DOW JONES NEWSWIRES
Saks Inc. (SKS) swung to a fiscal first-quarter loss but widely
beat analysts' expectations as markdowns continued to fail to stem
the woes hitting high-end chains.
Shares were recently up 11.5% at $4.55 in premarket trading as
the upscale retailer also cut its outlook for fiscal-year capital
spending 8.3% to $55 million and said overhead-cost cuts should be
up to double the as-much-as $30 million previously expected.
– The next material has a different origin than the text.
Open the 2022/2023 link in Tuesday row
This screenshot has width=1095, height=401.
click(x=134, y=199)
The industry were expected to be less vulnerable to the downturn
and cheaper-priced retailers, but luxury brands have seen sales
slump amid a broad slide in consumer spending. For its part, Saks
has been cutting prices to avoid massive losses, but steep
discounts on designer goods could hurt in the long run as shoppers
may be resistant to paying full price after seeing such big
markdowns.
The company said last month it plans to retain its status as a
luxury retailer, but it was looking to sell a greater amount of
cheaper name-brand merchandise and turn its outlets into something
more than just a way to offload excess inventory.
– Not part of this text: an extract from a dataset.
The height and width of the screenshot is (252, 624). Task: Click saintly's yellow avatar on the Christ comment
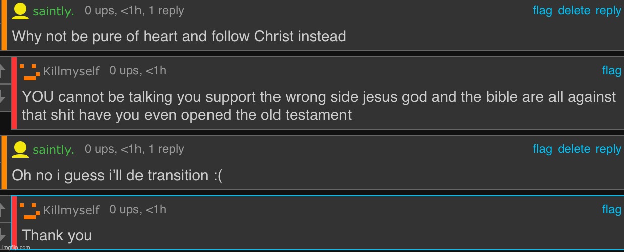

For the period ended May 2, Saks posted a loss of $5.1 million,
or 4 cents a share, compared with year-earlier income of $17.3
million, or 12 cents a share. Analysts polled by Thomson Reuters
expected a 26-cent loss.
Net sales dropped 27% to $621.3 million. The company reported
two weeks ago that same-store sales fell 28%.
Chairman and Chief Executive Stephen Sadove said Tuesday the
sales environment remains "extremely difficult," but added Saks is
carefully managing inventories, expenses and capital spending. The
company continued to see weakness across all regions, merchandise
categories and distribution channels. Weak results at its flagship
New York City store persisted as well.
Gross margin rose to 38.4% from 38%, helped by the shift of a
spring clearance sale to the current quarter this year from the
first quarter last year. That shift will boost second-quarter sales
but hurt margins.
Inventory fell 7.4% on a per-store basis.
Saks affirmed its outlook for a fiscal-year same-store sales
decline in the low double-digits, including a drop in the mid-teens
for the second quarter.
Moody's Investors Service cut its long-term credit ratings on
Saks to the edge of highly speculative territory in March, saying
the company will generate operating losses for the next year.